DATASET ENTRIES
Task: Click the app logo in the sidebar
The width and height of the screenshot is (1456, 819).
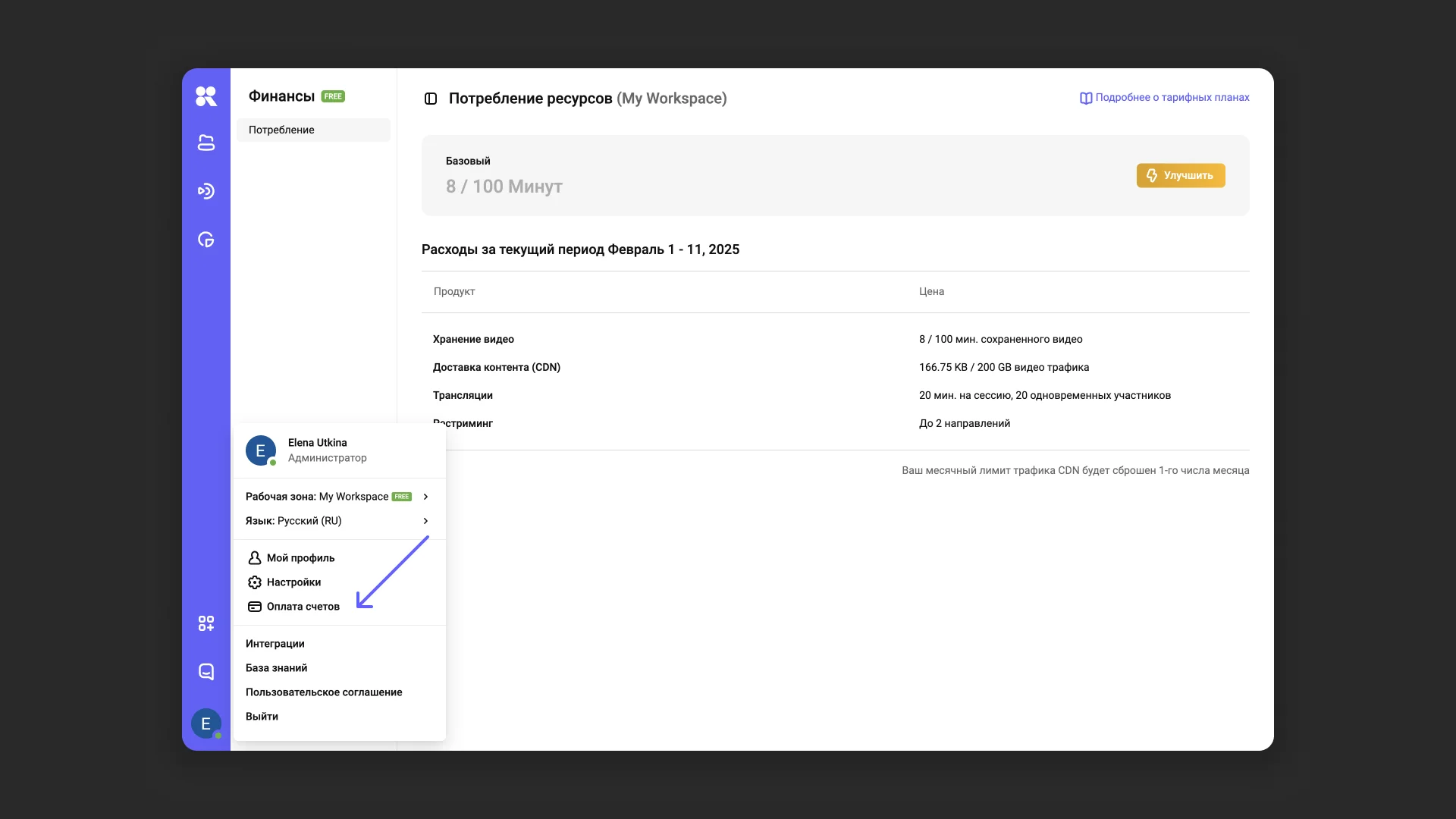Action: 206,96
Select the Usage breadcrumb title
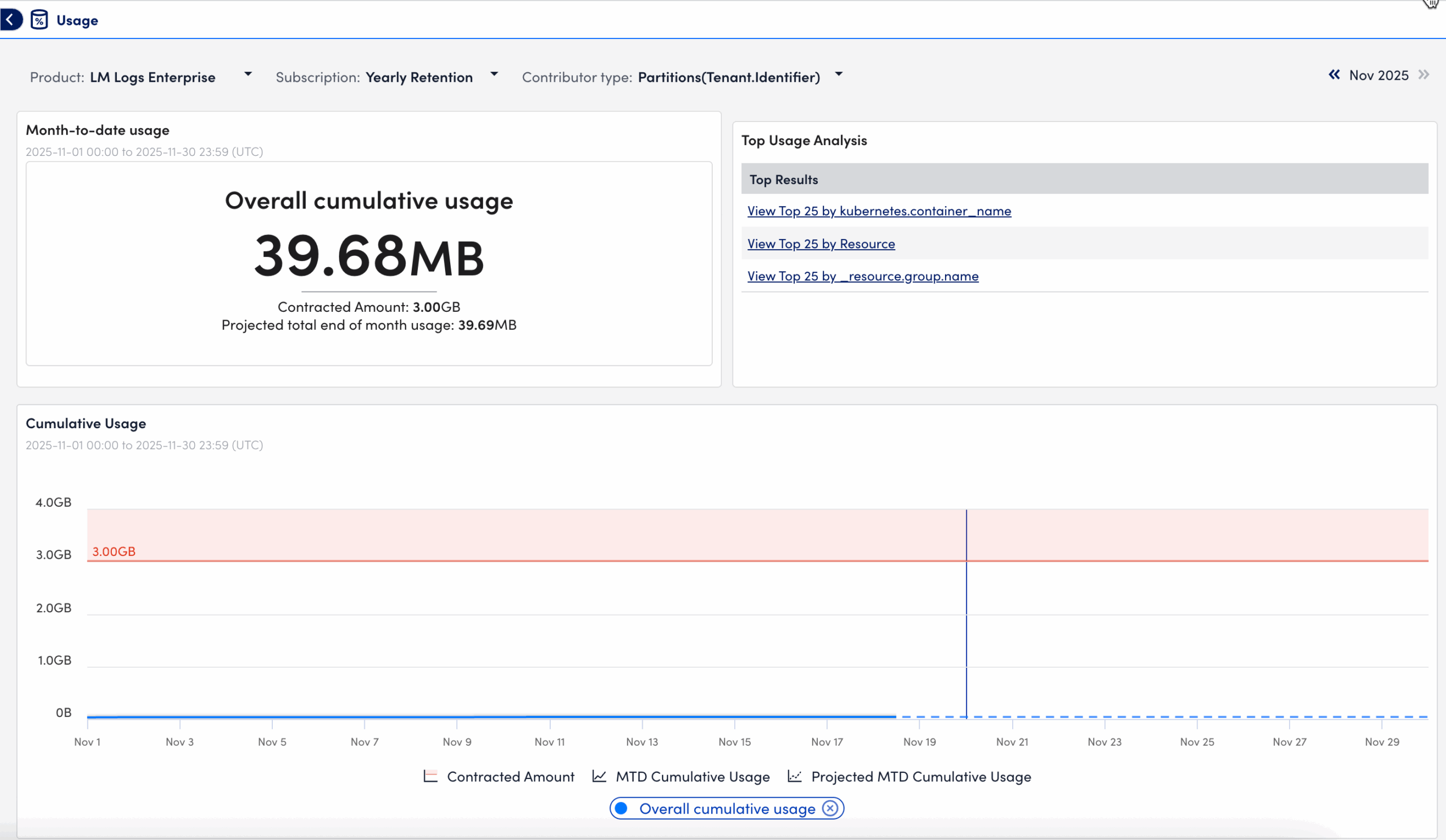 point(76,20)
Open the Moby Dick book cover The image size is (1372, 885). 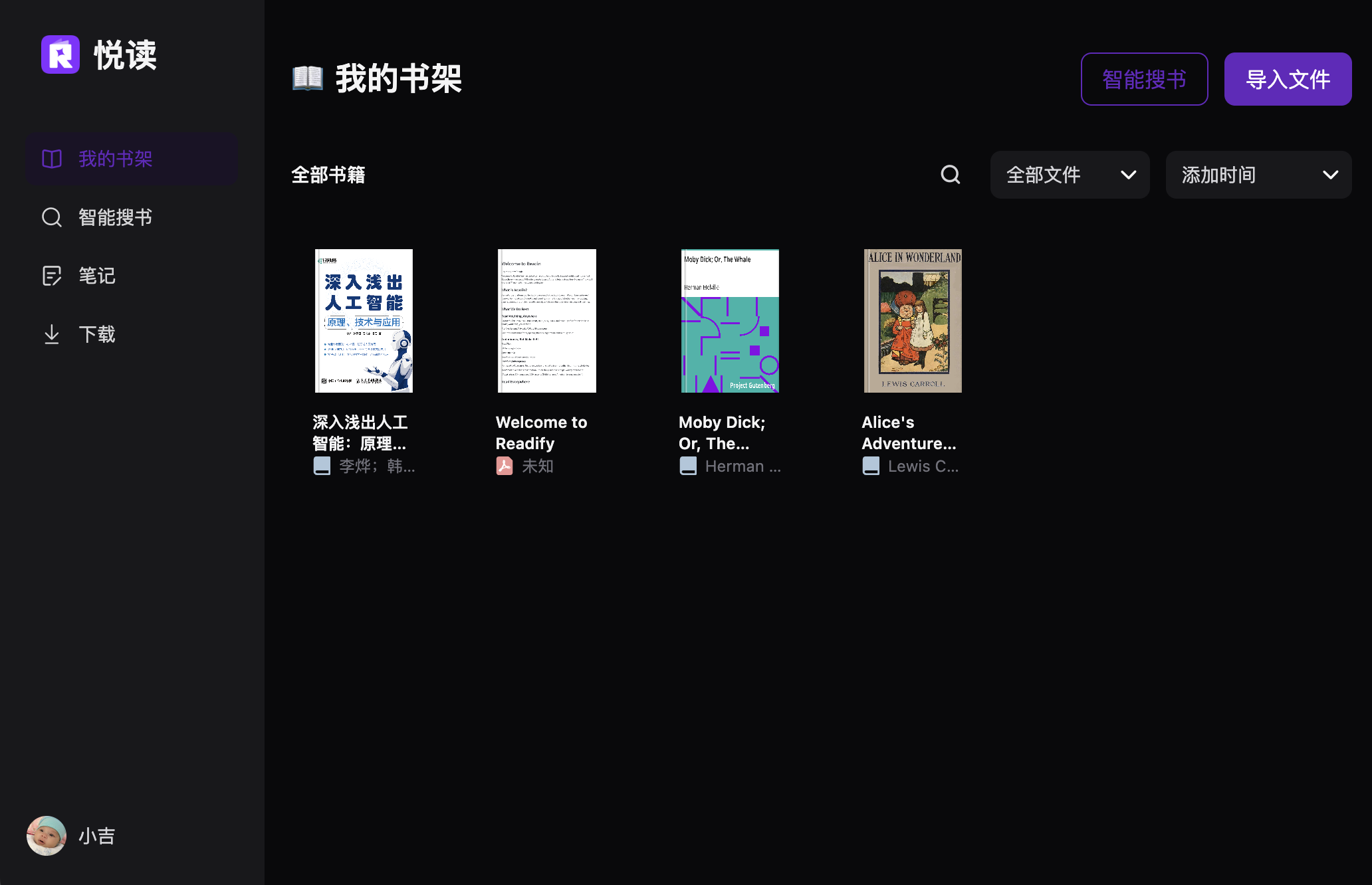coord(730,321)
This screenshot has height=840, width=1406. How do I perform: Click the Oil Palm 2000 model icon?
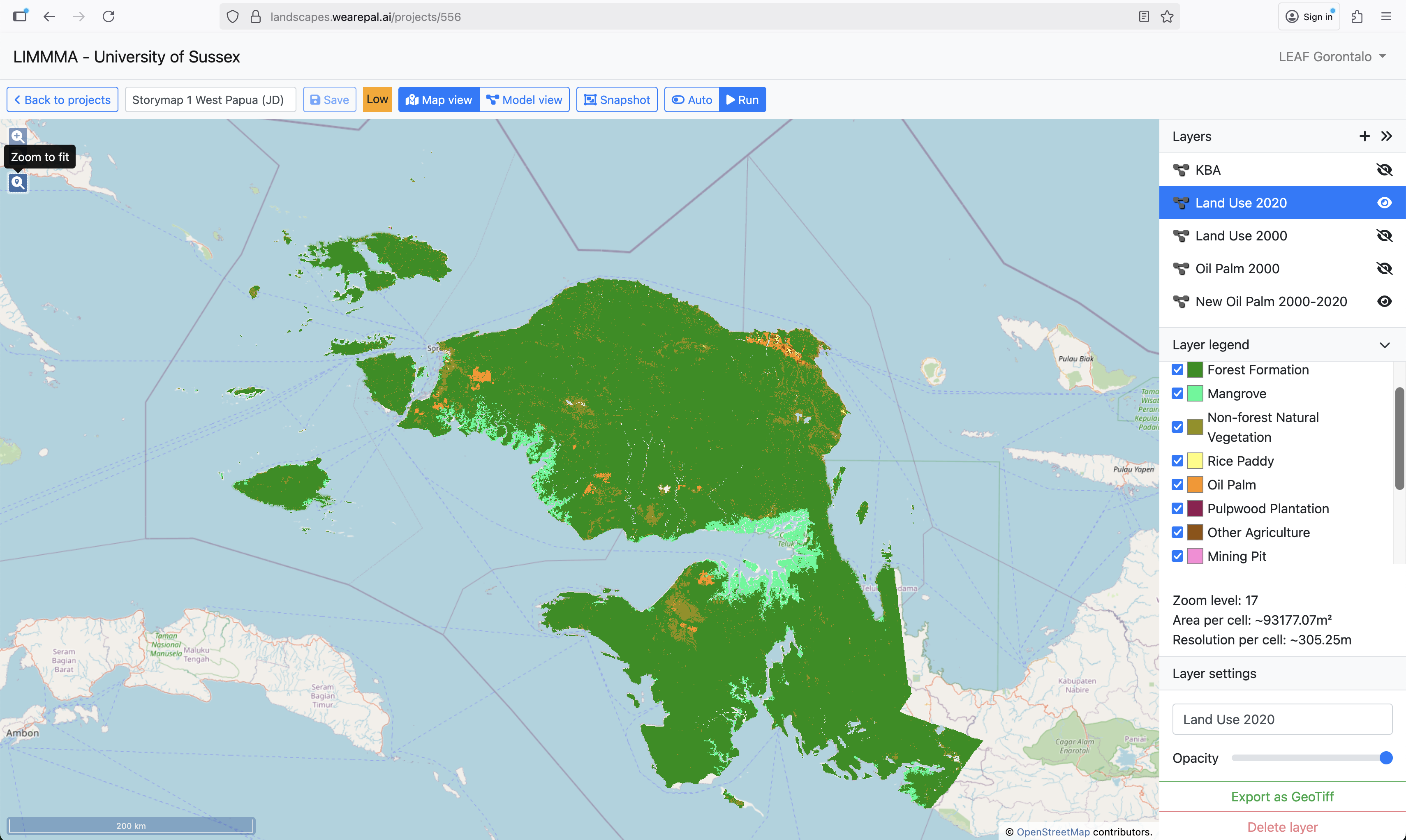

DESCRIPTION OF THE TASK
Check every line above for the string "Click", and copy the ones that have it.

FINISHED TASK
Task: Click the app logo in the sidebar
This screenshot has height=840, width=1406. How do I perform: Click the Oil Palm 2000 model icon?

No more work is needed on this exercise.